*Supplied records:*

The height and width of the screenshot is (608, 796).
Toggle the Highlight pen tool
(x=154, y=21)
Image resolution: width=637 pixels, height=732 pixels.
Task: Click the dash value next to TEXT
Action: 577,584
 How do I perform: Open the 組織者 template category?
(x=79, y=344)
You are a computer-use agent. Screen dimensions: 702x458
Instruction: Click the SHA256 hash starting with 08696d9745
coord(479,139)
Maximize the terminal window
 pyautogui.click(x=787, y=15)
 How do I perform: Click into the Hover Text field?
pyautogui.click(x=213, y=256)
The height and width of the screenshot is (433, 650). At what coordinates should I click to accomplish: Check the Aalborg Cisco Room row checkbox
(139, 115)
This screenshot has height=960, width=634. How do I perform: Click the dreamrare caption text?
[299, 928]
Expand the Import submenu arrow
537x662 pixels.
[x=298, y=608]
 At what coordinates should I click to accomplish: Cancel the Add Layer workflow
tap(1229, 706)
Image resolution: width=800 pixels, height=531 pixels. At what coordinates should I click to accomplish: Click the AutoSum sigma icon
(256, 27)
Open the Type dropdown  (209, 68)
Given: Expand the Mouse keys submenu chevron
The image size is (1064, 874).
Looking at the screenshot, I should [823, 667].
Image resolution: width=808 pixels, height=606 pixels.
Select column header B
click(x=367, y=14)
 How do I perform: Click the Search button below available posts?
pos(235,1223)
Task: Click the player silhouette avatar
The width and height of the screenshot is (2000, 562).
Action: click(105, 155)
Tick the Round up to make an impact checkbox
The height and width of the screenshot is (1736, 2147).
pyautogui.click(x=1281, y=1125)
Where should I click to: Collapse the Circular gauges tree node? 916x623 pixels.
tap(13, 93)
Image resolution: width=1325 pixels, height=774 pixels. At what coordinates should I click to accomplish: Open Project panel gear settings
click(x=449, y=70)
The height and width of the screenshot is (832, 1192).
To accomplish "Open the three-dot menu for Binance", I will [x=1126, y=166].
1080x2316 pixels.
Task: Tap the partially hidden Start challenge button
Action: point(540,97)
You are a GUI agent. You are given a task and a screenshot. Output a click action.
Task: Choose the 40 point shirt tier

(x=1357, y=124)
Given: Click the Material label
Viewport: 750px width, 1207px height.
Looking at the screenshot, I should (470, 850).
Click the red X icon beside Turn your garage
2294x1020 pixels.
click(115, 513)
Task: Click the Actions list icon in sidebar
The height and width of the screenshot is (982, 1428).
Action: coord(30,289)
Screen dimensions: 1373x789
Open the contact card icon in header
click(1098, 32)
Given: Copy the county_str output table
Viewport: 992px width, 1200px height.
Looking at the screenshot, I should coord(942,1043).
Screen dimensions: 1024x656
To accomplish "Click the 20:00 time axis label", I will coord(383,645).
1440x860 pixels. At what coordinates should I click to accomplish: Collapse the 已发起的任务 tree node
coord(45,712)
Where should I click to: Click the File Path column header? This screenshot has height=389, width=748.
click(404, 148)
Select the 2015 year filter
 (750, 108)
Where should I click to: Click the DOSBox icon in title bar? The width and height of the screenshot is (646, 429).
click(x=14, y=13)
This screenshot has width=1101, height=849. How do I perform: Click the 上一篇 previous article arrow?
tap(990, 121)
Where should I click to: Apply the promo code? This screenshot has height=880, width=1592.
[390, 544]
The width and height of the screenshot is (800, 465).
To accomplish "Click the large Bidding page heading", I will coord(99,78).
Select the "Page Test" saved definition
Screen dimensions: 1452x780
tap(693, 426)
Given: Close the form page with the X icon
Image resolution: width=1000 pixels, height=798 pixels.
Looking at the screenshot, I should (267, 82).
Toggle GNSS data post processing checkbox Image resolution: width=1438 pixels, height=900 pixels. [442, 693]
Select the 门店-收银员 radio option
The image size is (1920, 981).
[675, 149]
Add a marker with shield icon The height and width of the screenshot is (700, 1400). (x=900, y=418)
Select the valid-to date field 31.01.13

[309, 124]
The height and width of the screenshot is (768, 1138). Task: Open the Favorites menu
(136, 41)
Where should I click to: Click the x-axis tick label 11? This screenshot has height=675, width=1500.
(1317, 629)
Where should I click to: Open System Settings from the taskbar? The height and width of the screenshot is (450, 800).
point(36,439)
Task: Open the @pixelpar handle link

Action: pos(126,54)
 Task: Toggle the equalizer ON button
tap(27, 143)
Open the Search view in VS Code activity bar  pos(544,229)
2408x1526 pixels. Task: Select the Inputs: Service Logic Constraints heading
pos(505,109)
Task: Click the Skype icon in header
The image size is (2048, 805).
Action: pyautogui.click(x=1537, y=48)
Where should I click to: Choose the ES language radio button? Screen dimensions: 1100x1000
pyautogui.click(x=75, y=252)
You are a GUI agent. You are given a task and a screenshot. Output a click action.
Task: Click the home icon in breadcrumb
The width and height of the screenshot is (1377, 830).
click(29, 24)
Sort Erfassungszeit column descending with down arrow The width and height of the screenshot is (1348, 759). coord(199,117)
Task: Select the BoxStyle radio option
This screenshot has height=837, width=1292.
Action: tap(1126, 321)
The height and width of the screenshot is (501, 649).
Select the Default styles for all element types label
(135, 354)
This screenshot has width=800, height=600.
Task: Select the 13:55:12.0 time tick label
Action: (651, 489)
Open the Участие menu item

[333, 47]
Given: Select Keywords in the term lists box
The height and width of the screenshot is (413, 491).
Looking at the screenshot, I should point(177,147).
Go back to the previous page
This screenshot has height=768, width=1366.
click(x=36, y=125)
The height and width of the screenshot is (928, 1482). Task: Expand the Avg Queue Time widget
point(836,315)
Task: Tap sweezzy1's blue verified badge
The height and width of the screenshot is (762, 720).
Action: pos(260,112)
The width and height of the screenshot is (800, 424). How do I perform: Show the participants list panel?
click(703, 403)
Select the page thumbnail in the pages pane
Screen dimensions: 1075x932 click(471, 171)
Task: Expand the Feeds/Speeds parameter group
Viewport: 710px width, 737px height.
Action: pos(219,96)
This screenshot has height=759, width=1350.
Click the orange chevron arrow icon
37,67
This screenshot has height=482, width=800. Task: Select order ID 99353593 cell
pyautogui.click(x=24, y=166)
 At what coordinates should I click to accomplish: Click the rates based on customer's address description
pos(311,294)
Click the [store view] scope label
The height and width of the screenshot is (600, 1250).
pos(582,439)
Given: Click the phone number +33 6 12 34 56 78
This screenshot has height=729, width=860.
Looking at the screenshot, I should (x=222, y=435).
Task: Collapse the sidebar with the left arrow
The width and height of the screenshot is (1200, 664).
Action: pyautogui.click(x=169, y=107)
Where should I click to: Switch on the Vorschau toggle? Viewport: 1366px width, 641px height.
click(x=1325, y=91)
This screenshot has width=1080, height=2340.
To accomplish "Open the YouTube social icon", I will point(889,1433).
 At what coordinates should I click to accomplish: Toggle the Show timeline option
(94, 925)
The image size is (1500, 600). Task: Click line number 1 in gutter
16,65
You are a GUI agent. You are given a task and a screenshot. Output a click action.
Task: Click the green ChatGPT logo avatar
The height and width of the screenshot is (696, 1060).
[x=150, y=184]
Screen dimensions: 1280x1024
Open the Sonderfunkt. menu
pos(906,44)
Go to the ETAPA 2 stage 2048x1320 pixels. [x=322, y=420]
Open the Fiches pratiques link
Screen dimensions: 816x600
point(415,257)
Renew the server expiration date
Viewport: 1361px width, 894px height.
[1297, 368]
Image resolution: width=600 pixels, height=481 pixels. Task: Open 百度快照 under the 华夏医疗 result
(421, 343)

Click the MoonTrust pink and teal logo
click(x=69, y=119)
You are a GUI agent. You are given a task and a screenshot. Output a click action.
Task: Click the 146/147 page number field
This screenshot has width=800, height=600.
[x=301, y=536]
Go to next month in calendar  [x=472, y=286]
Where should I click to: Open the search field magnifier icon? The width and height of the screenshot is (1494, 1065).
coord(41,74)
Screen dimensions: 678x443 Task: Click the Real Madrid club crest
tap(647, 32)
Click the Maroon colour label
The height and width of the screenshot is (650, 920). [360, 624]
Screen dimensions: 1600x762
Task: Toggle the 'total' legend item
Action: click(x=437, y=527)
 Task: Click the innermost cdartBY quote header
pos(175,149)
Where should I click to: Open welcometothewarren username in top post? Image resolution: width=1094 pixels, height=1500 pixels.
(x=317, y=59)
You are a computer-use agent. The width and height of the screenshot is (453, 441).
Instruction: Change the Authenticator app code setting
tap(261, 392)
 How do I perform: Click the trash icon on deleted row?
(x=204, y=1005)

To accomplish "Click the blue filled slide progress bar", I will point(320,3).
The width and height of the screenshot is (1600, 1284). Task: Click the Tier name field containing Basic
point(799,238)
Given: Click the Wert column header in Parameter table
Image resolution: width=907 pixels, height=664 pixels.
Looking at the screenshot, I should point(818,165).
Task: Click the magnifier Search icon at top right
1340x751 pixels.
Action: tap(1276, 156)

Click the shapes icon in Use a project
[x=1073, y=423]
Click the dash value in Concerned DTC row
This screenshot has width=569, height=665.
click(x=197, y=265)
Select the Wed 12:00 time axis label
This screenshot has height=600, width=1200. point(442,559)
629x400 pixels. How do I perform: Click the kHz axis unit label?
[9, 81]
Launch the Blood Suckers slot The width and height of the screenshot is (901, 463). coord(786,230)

*Work to be completed:* Transcribe the records above exactly, beginning at the line that contains "customer's address description" and ending with the line that contains "This screenshot has width=1080, height=2340.", both included, and nothing else.

*Your response:*
 At what coordinates should I click to accomplish: Click the rates based on customer's address description
pos(311,294)
Click the [store view] scope label
The height and width of the screenshot is (600, 1250).
pos(582,439)
Given: Click the phone number +33 6 12 34 56 78
This screenshot has height=729, width=860.
Looking at the screenshot, I should (x=222, y=435).
Task: Collapse the sidebar with the left arrow
The width and height of the screenshot is (1200, 664).
Action: pyautogui.click(x=169, y=107)
Where should I click to: Switch on the Vorschau toggle? Viewport: 1366px width, 641px height.
click(x=1325, y=91)
This screenshot has width=1080, height=2340.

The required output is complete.